PETICIÓN ESCRITA: Transcribe completo el texto sobre la unidad nacional que aparece a continuación, sin alterar una sola palabra.

La unidad nacional es un rasgo de nuestra comunidad política que no se ha construido de manera eficaz y permanente. Es un rasgo esquivo, difícil, dialéctico. En 1821, la lucha por la independencia tuvo una salida con el proyecto de las Tres Garantías que impulsó con éxito Iturbide: ahí estaba la Unión. Esta se logró con la voluntad y la adhesión de muchos actores, pero su referente temporal era un enemigo, el imperio español, pero lograda la independencia la Unión entró en un camino interminable de avatares sociales y políticos, hasta hoy.
Al tiempo que se luchaba por la independencia, la Constitución de Apatzingán afirmó la soberanía del pueblo, una de las fuentes, sino es que la única o principal, de la unidad posible y necesaria a la nación. La misma constitución afirmó que la educación era una necesidad de todo ciudadano y que la sociedad habría de apoyarla con todo su poder.

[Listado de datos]
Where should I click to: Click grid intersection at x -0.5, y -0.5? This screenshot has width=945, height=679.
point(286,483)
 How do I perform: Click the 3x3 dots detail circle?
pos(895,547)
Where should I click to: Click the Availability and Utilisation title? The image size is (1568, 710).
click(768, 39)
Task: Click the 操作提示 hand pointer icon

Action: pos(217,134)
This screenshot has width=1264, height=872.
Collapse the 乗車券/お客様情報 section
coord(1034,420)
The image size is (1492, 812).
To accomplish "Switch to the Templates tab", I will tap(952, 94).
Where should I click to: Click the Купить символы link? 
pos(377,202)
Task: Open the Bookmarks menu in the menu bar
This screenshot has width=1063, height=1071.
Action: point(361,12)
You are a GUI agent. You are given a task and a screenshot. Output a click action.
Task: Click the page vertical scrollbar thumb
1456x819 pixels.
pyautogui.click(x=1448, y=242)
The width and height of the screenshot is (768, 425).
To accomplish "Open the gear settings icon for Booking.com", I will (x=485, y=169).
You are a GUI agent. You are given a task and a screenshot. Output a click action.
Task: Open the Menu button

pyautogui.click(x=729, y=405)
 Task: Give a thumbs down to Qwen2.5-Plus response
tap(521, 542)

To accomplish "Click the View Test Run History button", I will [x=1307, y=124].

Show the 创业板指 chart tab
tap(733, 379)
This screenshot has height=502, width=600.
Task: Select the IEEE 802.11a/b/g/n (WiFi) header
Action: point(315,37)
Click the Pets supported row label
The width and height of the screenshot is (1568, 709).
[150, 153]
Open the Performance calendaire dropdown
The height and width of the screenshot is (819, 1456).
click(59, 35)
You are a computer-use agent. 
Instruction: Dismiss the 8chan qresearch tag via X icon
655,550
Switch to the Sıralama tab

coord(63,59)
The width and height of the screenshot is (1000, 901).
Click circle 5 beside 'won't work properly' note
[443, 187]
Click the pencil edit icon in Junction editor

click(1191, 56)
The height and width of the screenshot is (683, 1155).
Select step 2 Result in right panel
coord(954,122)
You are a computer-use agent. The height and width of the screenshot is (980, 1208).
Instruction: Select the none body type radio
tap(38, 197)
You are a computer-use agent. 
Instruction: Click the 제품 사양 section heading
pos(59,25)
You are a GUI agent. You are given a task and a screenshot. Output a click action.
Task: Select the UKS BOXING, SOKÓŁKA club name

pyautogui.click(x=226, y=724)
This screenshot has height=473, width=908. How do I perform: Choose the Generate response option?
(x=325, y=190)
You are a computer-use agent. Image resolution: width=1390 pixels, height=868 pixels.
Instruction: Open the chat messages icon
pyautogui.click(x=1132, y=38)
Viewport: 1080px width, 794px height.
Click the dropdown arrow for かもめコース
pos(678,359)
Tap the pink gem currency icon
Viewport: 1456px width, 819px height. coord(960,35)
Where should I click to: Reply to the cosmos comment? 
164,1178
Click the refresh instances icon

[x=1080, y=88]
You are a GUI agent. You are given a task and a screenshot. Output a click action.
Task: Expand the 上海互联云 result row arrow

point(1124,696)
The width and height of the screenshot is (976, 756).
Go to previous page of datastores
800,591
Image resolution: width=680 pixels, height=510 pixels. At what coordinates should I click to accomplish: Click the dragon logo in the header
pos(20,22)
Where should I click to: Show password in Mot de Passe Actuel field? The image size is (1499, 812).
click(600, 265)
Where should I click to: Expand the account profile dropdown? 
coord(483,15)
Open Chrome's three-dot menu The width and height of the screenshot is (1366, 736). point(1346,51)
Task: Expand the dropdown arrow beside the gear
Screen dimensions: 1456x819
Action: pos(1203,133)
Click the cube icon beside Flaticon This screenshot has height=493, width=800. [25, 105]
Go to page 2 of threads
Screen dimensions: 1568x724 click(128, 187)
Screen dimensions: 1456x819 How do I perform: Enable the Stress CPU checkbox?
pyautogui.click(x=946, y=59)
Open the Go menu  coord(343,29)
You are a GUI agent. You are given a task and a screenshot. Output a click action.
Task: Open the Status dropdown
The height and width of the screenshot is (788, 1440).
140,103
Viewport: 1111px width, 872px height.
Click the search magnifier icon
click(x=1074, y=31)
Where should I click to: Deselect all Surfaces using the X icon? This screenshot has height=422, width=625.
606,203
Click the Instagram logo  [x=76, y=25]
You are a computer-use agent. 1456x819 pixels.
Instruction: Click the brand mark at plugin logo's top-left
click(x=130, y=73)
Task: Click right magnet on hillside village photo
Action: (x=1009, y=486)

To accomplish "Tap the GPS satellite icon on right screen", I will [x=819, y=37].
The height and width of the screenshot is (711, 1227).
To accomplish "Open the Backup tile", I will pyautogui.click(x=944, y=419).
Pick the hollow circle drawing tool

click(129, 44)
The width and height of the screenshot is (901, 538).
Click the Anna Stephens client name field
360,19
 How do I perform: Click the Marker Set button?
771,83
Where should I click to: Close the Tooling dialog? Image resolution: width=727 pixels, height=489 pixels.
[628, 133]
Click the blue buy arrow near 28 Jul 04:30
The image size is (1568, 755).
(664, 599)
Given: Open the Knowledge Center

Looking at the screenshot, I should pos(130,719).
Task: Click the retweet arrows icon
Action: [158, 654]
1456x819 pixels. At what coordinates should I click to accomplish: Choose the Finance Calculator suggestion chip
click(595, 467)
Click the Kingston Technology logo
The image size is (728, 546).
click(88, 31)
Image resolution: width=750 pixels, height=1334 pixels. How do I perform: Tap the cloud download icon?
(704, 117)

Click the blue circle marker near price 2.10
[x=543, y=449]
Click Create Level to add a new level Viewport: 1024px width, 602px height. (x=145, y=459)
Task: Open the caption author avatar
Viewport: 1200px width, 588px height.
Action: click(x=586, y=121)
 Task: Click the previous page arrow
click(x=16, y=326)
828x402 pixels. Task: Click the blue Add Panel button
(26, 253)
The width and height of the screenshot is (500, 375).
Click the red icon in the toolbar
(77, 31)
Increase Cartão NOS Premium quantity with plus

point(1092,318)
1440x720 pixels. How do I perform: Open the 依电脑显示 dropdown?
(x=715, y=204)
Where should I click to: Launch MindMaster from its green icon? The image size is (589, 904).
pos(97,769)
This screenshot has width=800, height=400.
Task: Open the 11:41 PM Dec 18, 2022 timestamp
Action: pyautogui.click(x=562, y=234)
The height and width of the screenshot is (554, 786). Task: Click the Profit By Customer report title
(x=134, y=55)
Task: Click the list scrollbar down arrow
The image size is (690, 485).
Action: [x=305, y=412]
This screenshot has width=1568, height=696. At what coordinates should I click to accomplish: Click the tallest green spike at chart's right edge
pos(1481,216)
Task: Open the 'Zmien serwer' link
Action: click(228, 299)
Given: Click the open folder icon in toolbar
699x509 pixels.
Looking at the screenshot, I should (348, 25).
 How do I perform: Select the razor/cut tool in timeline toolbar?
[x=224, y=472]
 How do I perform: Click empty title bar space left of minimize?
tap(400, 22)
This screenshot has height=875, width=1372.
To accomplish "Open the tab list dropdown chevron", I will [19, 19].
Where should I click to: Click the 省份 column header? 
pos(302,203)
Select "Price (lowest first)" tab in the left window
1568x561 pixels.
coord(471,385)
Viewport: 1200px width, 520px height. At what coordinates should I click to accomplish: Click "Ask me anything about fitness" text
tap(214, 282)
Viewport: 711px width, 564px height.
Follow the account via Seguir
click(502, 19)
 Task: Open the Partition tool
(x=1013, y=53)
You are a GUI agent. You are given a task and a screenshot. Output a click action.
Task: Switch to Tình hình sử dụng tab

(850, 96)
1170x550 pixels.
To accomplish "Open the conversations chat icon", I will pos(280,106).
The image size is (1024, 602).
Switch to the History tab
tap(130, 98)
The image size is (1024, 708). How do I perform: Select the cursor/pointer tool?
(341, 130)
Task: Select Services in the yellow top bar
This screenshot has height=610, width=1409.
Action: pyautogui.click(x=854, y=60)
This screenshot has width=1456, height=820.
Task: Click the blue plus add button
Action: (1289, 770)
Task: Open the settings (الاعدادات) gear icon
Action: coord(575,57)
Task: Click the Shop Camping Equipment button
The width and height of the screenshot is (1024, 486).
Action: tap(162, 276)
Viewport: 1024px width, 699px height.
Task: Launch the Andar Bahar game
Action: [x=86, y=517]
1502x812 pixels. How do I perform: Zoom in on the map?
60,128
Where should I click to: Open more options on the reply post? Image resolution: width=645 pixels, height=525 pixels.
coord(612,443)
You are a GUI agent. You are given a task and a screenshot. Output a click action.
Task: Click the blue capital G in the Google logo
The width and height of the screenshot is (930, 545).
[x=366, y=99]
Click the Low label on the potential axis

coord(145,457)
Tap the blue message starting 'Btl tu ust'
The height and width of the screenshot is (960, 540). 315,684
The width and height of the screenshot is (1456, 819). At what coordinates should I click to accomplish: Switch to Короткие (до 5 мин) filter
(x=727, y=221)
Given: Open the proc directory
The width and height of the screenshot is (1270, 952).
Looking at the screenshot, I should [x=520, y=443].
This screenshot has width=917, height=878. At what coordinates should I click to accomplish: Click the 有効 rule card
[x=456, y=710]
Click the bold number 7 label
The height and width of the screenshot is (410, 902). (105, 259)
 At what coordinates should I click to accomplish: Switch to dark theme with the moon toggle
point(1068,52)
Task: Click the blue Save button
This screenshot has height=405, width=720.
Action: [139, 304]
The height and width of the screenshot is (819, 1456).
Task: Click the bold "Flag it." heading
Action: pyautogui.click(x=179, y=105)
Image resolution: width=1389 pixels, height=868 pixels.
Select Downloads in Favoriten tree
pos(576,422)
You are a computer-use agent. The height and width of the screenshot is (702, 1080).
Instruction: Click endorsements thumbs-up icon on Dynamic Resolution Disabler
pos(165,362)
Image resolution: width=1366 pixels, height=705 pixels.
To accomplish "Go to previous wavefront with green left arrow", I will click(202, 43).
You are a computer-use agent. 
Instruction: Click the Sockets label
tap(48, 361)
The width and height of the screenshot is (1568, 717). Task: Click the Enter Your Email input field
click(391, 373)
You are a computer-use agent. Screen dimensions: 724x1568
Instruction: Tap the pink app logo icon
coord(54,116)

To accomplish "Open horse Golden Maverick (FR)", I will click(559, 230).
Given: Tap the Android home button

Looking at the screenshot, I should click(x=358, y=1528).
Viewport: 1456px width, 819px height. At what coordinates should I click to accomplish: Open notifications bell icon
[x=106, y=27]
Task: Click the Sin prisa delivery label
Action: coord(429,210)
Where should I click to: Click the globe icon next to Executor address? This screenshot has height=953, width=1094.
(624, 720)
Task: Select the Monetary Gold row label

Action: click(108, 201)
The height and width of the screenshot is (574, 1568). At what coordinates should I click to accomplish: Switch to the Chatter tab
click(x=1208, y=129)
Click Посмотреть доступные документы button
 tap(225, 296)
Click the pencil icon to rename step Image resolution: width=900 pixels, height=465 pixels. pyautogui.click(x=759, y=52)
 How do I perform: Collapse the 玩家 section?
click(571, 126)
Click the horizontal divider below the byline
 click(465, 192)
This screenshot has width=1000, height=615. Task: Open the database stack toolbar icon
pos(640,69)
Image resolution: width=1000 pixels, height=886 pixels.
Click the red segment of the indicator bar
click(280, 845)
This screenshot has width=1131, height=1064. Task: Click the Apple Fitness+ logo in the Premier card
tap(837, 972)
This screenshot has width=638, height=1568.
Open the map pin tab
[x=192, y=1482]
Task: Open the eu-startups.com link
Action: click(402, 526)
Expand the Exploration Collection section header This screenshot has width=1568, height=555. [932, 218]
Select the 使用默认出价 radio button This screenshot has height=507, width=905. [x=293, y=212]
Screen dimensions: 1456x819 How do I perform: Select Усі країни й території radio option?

SOLUCIÓN PROPUESTA:
La unidad nacional es un rasgo de nuestra comunidad política que no se ha construido de manera eficaz y permanente. Es un rasgo esquivo, difícil, dialéctico. En 1821, la lucha por la independencia tuvo una salida con el proyecto de las Tres Garantías que impulsó con éxito Iturbide: ahí estaba la Unión. Esta se logró con la voluntad y la adhesión de muchos actores, pero su referente temporal era un enemigo, el imperio español, pero lograda la independencia la Unión entró en un camino interminable de avatares sociales y políticos, hasta hoy.
Al tiempo que se luchaba por la independencia, la Constitución de Apatzingán afirmó la soberanía del pueblo, una de las fuentes, sino es que la única o principal, de la unidad posible y necesaria a la nación. La misma constitución afirmó que la educación era una necesidad de todo ciudadano y que la sociedad habría de apoyarla con todo su poder.